Trade Marks

What is a trade mark?
A trade mark (spelt ‘trademark’ in US English) is a sign that distinguishes the goods or services of one trader from those of another. A sign includes, for example, words, logos, pictures or a combination of these. It can also be a shape, packaging, a musical sound, colours, and even more - as long as it can serve the purpose of a trade mark and be graphically represented. How is a ‘brand’ different from a trade mark? It’s really the same thing except we could say that a brand is a ‘trade mark with a promise’, that is, it conveys a certain message and consumer expectation. A trade mark is therefore a marketing tool and can be extremely valuable.

 

Why should a business bother with investing in trade marks? What is the sound business case?
If a business has invested in a product or service, with financial outlays for research and development, design and product improvement, marketing and sales, and more, then the identity of the final product, with all this investment, should be protected so that the public always associates the sign or signs that identify your product with your company. The brand you develop ensures repeat purchases, customer loyalty and customer advocacy.
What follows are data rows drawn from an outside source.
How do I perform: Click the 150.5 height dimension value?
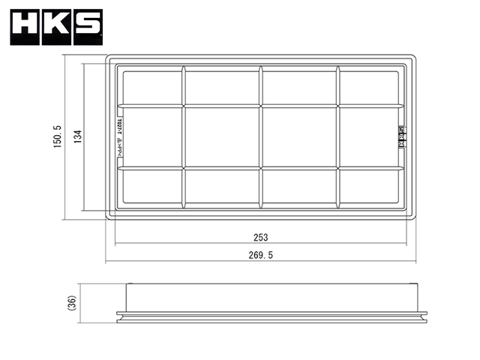coord(57,136)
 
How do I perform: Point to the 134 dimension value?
coord(76,136)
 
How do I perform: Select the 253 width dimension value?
coord(260,237)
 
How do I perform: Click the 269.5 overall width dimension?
coord(261,255)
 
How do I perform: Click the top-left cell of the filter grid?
coord(151,87)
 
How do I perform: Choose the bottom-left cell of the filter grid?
coord(151,186)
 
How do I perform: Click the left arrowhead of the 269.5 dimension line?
coord(106,261)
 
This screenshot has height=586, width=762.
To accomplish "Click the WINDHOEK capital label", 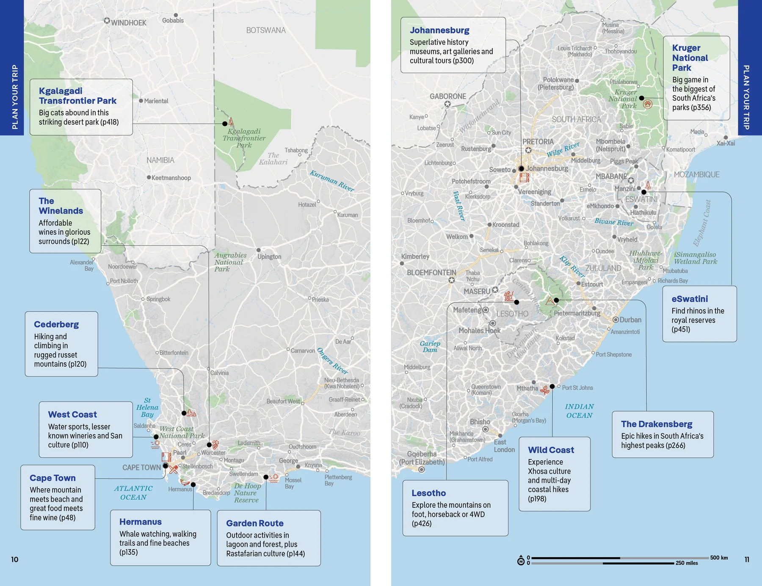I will [x=128, y=22].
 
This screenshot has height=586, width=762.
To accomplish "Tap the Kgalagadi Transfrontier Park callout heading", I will [x=77, y=96].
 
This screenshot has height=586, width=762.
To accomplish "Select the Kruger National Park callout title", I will [x=690, y=58].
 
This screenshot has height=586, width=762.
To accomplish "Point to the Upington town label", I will [x=269, y=256].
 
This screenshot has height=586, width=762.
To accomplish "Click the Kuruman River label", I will [x=332, y=181].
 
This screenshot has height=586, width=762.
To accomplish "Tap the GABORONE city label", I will [x=448, y=96].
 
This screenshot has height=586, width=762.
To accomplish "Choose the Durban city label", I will [x=630, y=320].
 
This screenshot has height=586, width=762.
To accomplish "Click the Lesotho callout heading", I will [x=428, y=493].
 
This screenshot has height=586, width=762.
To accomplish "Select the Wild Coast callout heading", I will [x=551, y=450].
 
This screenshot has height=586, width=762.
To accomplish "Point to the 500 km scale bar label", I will [x=719, y=558].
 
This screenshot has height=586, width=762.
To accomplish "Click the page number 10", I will [x=14, y=559].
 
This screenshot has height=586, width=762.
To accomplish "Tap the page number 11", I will [x=747, y=559].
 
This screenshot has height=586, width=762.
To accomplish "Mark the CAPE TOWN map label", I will [x=141, y=468].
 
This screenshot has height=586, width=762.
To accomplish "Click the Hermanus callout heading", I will [x=140, y=522].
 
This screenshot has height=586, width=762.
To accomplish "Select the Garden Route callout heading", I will [x=254, y=523].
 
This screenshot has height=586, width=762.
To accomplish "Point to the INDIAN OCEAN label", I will [x=579, y=411].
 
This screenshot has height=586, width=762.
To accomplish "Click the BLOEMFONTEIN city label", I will [x=431, y=272].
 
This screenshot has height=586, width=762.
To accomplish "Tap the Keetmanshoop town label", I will [x=171, y=178].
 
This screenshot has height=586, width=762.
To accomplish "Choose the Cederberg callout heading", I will [x=56, y=324].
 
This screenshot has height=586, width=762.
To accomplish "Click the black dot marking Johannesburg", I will [x=521, y=168].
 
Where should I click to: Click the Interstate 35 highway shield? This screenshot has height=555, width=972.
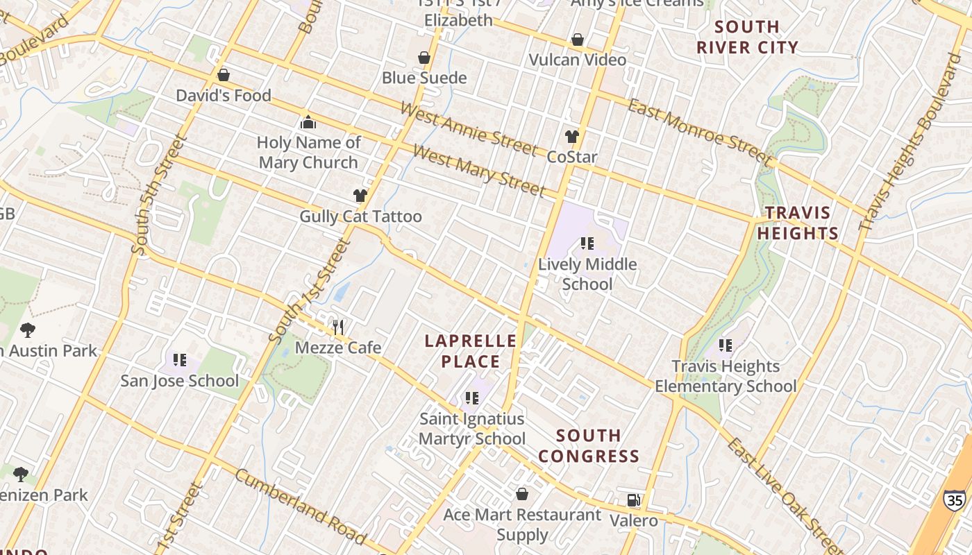click(x=954, y=500)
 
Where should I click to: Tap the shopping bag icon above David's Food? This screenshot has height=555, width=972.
click(x=224, y=75)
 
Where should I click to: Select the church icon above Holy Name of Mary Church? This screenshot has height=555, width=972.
click(x=308, y=123)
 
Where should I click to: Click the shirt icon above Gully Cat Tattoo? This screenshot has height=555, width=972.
click(x=360, y=196)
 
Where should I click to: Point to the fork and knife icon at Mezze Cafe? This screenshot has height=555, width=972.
click(x=338, y=327)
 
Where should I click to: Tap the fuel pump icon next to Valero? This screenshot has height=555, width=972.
click(x=633, y=500)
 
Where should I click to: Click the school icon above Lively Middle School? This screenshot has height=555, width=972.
click(x=587, y=244)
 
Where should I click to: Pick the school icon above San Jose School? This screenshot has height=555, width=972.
click(x=180, y=359)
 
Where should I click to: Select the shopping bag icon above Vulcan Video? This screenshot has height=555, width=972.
click(x=578, y=40)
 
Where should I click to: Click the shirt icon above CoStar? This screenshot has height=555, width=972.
click(x=572, y=137)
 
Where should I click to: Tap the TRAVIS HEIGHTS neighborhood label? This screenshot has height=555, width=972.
click(x=798, y=223)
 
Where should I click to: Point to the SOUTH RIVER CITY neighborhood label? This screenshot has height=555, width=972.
click(x=747, y=37)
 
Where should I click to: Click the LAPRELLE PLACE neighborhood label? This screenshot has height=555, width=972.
click(x=471, y=351)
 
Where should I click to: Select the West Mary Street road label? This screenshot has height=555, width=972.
click(x=479, y=170)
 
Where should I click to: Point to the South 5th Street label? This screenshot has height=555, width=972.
click(x=159, y=194)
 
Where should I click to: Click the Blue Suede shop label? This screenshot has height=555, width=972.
click(x=424, y=78)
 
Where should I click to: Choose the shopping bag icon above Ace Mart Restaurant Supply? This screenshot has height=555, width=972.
click(x=522, y=494)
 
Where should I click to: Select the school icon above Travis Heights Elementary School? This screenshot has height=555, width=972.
click(x=726, y=345)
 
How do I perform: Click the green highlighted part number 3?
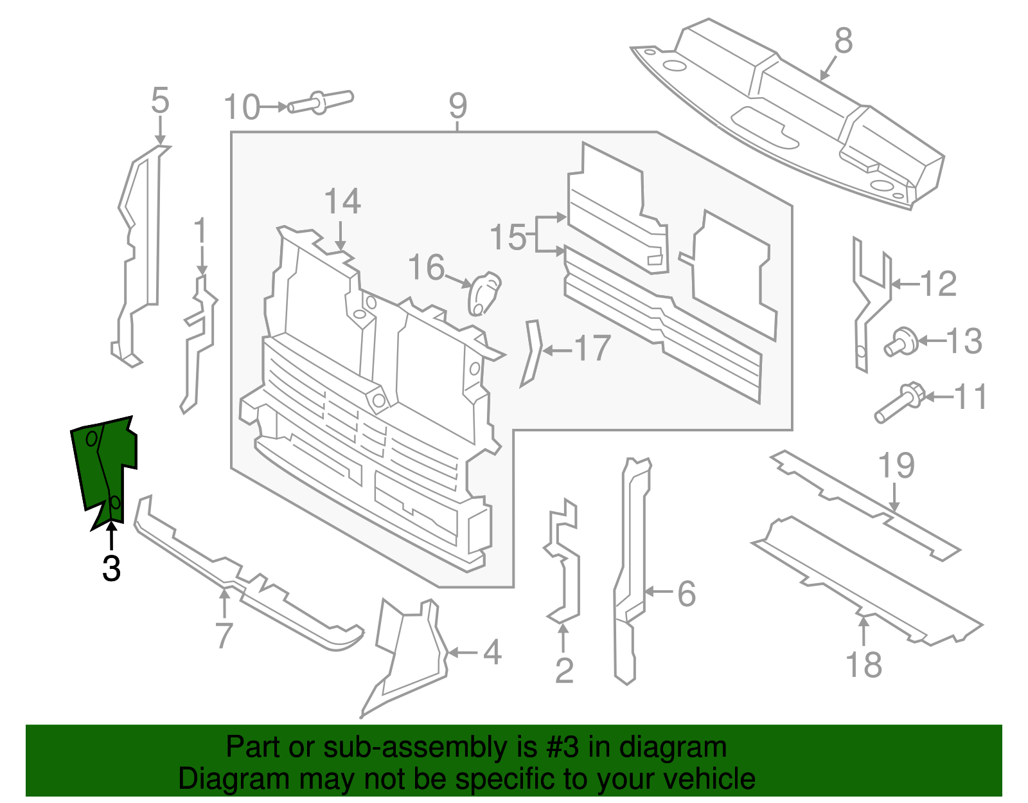click(103, 466)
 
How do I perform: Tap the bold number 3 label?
click(111, 569)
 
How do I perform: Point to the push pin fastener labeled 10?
click(320, 102)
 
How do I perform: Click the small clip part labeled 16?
click(484, 293)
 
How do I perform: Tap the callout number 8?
click(844, 41)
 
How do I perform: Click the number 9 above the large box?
click(457, 105)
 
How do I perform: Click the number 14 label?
click(342, 202)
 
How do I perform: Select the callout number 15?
click(508, 237)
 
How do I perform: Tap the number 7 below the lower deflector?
click(224, 635)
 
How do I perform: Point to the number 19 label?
click(896, 465)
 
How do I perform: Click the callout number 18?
click(864, 665)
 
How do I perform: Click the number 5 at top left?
click(160, 101)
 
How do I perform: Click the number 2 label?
click(564, 671)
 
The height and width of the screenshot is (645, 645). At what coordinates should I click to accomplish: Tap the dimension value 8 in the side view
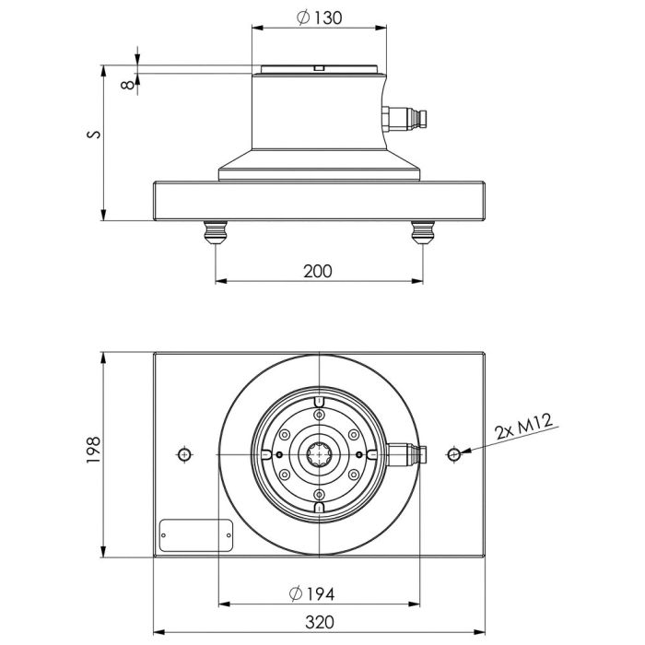(x=125, y=84)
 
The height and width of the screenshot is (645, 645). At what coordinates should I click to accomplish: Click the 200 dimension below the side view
(x=317, y=271)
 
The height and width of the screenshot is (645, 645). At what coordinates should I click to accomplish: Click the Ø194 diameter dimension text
(x=318, y=592)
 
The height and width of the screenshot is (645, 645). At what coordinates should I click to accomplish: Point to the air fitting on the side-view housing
(x=405, y=119)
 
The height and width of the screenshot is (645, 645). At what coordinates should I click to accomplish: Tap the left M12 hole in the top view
(x=185, y=455)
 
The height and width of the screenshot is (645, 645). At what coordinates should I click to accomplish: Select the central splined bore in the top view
(x=318, y=455)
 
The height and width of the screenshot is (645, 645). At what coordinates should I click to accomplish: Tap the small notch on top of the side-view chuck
(x=318, y=67)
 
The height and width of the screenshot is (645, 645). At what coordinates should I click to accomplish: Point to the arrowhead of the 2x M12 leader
(x=463, y=452)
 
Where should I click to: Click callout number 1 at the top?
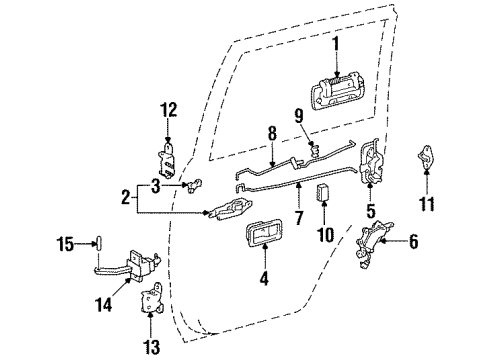pyautogui.click(x=337, y=43)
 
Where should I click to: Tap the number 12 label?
pyautogui.click(x=168, y=108)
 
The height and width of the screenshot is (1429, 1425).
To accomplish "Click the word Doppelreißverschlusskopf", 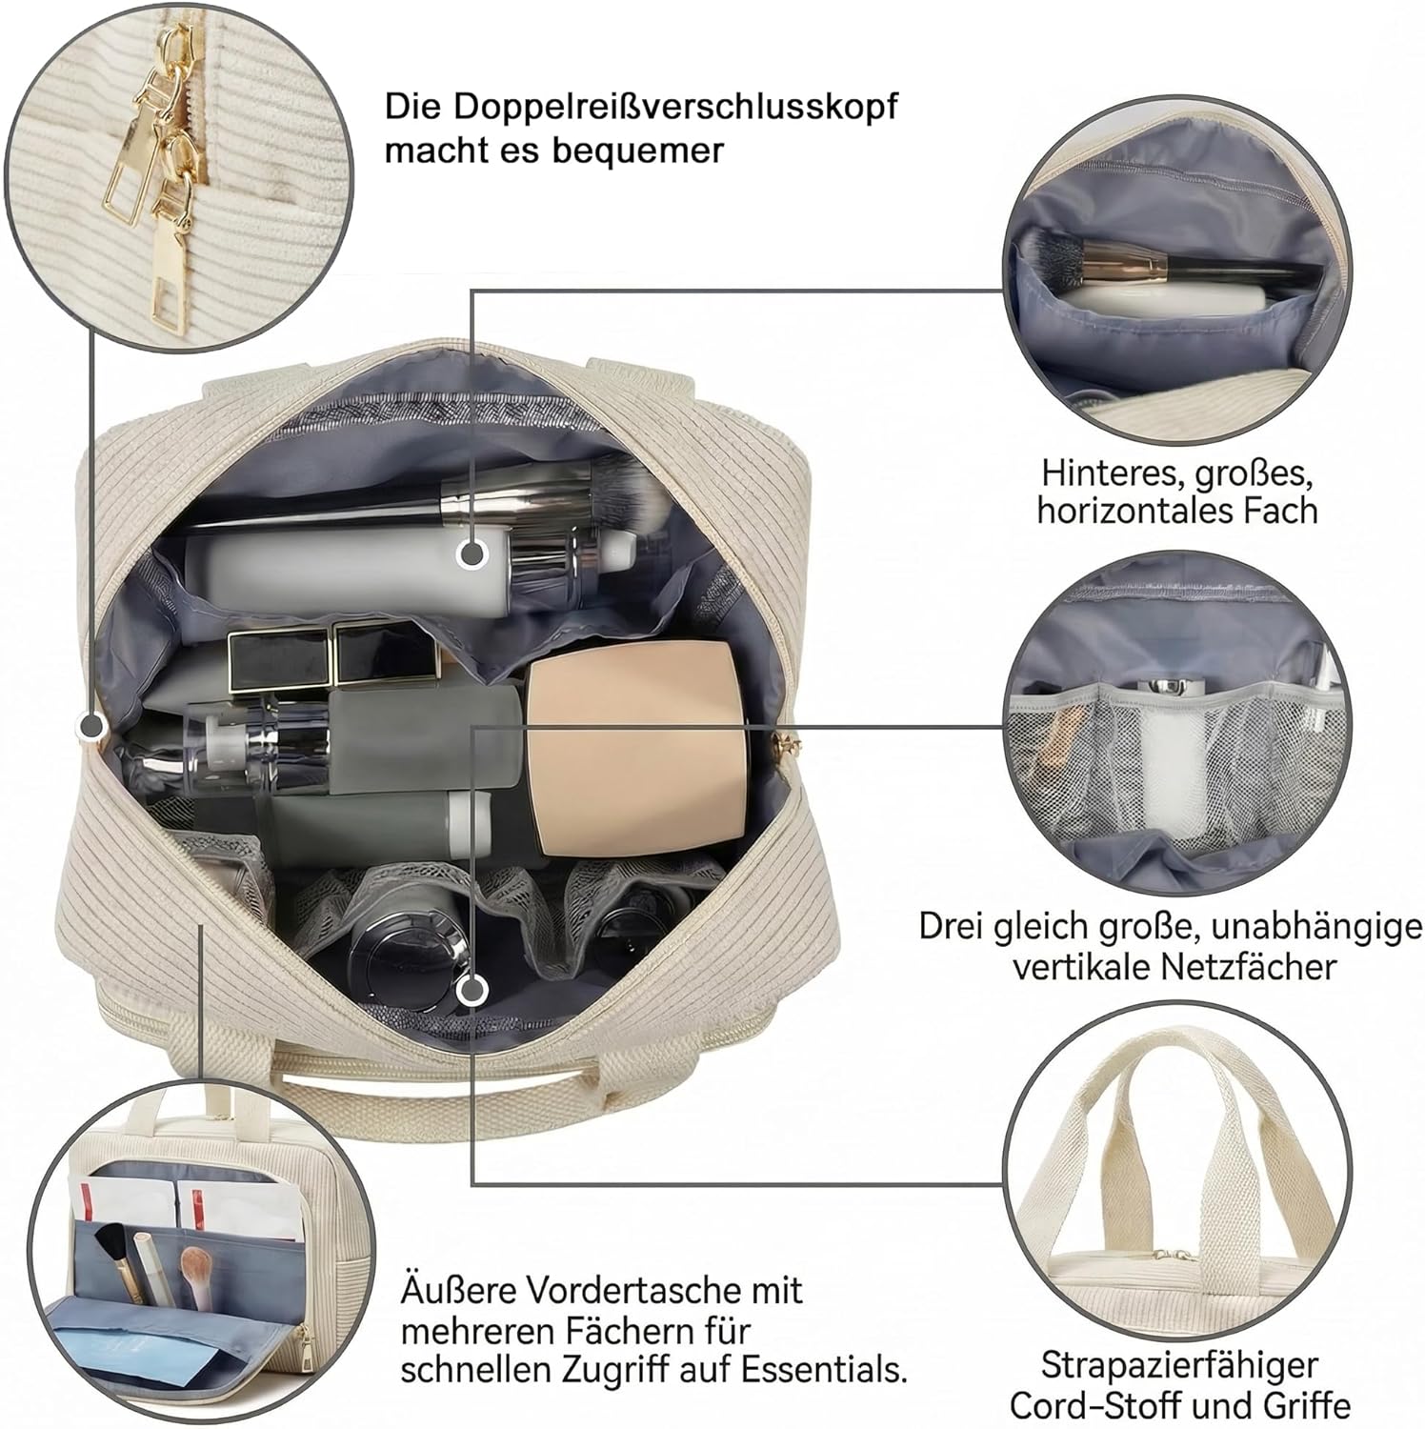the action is pyautogui.click(x=675, y=108).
Registered trade marks are also considered personal property - like a car or house - that gives your business a certain value. This value could be a sizeable percentage of the business's total market value, especially if your products or services under the brand are successful.

A registered trade mark is also the most effective way of protecting your brand identity from those seeking to ride on your hard-fought successes and reputation. It stops others from copying or counterfeiting your products, and even using confusingly similar trade marks for the same or similar products.

 

Rights attached to a trade mark
If you have a registered mark, you have the right to use that mark on the goods and services in the classes for which it is registered. All goods or services are divided into one or more of 45 possible classes. You also have the legal right to take action against anyone who uses your mark or a similar mark on the same or similar goods and services to those that are published in the official Register. If your mark were unregistered, on the other hand, an alternative action you could take, if you believe you have earlier rights through use, is to consider a common law ‘passing off’ action. To be successful in a passing off action, you must prove first that the mark is yours from an earlier date, that you have built up ‘goodwill’ or reputation in the mark, and that you have been harmed in some way by the other person’s use of the mark which misrepresents or passes off their mark for yours. This can be very difficult to prove, and as a result, a passing off action can be very expensive. This is not the case with a registered mark.

If you are serious about your business and the name(s) under which you trade, then an unregistered trade mark should be converted to a registered one as soon as possible. It is not improbable that a later user of the same or similar mark could even stop you from using your own mark that you have legitimately been using if he/she has got it registered first!

 

Procedures and Protection
The Trade Marks Registry of the Intellectual Property Office (formerly the 'UK IPO' and before that 'the Patent Office') , a Government agency, is the body that grants registration after a procedure that starts with a formal application which is examined to see if it complies with certain legal criteria, then proceeding to advertisement in the official Trade Marks Journal to allow third parties who feel they have prior rights to object, ending with - if successful - a grant of the intellectual property right that is published in the Journal. Once granted the effective protection date is the date of application. Protection can last indefinitely in theory as long as the mark is renewed each 10 years (currently) with payment of the appropriate government fee. Once registered, use of the ® symbol is recommended as it alerts others of your rights. Prior to this, using ™ alongside your mark is quite acceptable, even though there are no legal rights involved, as it also alerts others to the fact that you consider this as your mark.

Protection is limited to the UK. Elsewhere there are other ways of protecting your mark in a cost-effective manner, principally through the Community Trade Mark for EU countries, and the Madrid Protocol system for many other countries.